### Exercise requirements:
Retype exactly the lines from the one with "Image resolution: width=1680" down to the final line of the material below, both included, and nothing more.
___
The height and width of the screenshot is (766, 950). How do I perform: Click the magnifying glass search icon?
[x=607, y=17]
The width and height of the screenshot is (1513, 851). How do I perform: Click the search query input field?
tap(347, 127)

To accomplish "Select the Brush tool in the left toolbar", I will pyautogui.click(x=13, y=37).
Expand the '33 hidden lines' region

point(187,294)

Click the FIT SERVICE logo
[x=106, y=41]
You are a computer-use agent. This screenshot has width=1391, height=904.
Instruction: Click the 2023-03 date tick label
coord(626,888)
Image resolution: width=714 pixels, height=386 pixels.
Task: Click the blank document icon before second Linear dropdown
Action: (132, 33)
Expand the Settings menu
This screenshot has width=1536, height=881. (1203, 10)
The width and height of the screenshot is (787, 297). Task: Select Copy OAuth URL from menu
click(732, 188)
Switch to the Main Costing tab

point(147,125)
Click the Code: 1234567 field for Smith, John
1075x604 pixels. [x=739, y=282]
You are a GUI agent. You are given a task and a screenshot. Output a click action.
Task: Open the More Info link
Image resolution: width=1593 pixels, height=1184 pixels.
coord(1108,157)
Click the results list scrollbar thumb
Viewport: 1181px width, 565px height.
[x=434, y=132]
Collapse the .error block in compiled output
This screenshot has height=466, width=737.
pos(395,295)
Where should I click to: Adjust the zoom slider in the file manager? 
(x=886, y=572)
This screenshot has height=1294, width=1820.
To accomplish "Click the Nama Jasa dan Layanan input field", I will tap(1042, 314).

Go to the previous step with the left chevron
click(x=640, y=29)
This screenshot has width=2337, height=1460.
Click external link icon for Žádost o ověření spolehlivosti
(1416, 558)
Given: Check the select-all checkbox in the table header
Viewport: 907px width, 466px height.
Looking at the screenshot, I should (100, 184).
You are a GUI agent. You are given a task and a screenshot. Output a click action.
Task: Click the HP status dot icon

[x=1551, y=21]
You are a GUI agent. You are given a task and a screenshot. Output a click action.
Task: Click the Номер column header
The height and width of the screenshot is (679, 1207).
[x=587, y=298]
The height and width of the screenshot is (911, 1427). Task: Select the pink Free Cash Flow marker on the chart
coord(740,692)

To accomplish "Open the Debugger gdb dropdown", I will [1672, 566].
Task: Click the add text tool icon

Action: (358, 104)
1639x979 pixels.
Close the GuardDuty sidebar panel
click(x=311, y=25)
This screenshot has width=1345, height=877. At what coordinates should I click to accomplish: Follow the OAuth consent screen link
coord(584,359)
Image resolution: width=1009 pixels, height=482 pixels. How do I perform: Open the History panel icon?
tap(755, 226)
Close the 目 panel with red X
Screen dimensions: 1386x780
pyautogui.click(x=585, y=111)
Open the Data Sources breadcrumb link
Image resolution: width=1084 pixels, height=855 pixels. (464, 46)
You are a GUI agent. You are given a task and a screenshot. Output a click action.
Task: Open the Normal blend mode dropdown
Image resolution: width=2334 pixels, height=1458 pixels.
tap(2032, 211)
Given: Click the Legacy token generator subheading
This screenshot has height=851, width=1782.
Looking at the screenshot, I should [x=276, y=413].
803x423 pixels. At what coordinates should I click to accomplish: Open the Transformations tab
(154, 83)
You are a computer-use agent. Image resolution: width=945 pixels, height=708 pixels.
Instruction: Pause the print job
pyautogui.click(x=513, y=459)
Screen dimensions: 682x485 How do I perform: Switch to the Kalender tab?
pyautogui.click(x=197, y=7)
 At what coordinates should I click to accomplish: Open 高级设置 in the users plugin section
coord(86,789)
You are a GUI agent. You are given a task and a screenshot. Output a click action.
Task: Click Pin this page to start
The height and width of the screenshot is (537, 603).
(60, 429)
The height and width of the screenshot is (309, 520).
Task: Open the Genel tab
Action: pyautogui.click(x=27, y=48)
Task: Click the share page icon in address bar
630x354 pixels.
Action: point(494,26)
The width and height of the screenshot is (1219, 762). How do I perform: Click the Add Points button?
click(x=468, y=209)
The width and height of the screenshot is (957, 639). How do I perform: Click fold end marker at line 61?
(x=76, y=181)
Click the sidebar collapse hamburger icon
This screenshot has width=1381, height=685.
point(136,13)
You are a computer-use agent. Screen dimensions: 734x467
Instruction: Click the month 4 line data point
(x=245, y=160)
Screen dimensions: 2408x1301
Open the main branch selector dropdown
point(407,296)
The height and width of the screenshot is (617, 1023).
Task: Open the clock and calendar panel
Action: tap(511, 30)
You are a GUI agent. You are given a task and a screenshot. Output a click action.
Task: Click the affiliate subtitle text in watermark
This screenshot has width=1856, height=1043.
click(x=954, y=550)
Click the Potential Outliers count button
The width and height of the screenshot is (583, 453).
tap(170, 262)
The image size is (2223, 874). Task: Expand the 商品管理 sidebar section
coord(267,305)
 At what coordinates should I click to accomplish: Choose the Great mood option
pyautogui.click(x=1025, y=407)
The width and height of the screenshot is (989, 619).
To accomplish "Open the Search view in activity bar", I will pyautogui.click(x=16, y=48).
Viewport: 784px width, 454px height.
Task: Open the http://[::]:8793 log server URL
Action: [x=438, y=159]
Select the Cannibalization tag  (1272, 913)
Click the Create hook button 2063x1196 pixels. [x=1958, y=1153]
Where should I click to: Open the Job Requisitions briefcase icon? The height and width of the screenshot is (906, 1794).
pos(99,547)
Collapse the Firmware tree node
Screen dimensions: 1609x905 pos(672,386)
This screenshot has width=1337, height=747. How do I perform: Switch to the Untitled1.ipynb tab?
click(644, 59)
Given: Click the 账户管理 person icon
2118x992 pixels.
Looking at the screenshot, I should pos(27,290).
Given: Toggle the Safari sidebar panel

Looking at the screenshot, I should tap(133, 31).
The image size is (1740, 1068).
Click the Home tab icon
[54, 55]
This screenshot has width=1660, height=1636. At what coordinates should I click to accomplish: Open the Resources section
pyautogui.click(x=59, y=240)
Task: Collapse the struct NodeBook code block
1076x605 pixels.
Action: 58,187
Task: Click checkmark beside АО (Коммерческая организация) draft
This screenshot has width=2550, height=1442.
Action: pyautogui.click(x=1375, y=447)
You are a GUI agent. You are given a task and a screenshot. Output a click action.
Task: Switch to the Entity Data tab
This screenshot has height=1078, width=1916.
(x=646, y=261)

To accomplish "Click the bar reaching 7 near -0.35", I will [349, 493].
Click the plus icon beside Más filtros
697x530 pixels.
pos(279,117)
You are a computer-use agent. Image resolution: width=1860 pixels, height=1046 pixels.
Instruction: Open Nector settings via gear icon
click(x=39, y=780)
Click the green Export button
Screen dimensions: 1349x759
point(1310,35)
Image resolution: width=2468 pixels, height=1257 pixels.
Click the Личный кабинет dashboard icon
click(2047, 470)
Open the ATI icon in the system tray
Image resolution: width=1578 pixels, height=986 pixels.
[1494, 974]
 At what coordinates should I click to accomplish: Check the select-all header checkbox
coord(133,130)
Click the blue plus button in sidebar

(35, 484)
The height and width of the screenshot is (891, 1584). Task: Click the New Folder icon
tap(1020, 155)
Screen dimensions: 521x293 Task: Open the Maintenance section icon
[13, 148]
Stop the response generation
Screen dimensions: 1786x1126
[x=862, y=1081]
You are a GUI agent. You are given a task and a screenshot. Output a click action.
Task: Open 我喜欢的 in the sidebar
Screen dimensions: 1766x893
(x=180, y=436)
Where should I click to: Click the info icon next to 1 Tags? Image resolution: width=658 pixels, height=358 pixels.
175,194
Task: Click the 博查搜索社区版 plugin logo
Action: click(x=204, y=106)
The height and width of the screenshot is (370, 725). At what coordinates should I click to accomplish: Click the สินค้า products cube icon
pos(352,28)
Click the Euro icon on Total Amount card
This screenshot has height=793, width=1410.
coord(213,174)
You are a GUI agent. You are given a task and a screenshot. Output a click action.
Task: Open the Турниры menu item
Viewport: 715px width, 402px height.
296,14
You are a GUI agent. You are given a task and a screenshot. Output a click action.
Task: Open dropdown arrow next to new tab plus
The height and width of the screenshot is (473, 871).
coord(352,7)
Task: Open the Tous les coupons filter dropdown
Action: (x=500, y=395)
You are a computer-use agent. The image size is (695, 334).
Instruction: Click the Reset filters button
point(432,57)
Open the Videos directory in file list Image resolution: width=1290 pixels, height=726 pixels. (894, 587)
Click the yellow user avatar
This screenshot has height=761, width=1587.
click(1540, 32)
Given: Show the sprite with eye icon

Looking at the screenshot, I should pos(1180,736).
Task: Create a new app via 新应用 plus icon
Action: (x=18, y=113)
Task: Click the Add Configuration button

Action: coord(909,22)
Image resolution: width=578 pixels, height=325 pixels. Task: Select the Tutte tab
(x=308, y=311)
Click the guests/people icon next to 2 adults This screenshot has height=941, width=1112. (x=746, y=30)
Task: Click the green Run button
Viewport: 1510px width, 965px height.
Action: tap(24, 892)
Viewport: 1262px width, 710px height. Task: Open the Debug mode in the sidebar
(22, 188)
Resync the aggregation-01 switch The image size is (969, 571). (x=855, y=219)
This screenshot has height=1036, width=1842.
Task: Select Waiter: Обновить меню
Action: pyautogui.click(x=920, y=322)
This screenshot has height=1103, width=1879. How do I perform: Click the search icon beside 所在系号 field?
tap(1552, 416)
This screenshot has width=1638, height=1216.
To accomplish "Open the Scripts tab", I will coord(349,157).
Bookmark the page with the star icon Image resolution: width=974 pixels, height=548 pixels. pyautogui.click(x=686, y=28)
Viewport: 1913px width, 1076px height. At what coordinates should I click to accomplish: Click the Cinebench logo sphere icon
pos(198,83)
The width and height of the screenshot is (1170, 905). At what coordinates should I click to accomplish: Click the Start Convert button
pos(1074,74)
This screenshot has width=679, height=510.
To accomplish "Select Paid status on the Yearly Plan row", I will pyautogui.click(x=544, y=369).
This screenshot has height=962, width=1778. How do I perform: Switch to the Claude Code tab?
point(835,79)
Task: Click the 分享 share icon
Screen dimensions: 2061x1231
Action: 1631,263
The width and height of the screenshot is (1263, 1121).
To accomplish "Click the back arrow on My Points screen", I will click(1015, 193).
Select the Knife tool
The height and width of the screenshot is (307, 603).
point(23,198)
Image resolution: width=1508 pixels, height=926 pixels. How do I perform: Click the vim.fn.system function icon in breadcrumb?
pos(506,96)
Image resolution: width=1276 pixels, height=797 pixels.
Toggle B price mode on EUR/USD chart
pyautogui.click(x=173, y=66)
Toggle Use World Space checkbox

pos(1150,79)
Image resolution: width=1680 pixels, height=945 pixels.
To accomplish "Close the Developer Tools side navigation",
___
### Solution:
Image resolution: width=1680 pixels, height=945 pixels.
To accomplish "Close the Developer Tools side navigation",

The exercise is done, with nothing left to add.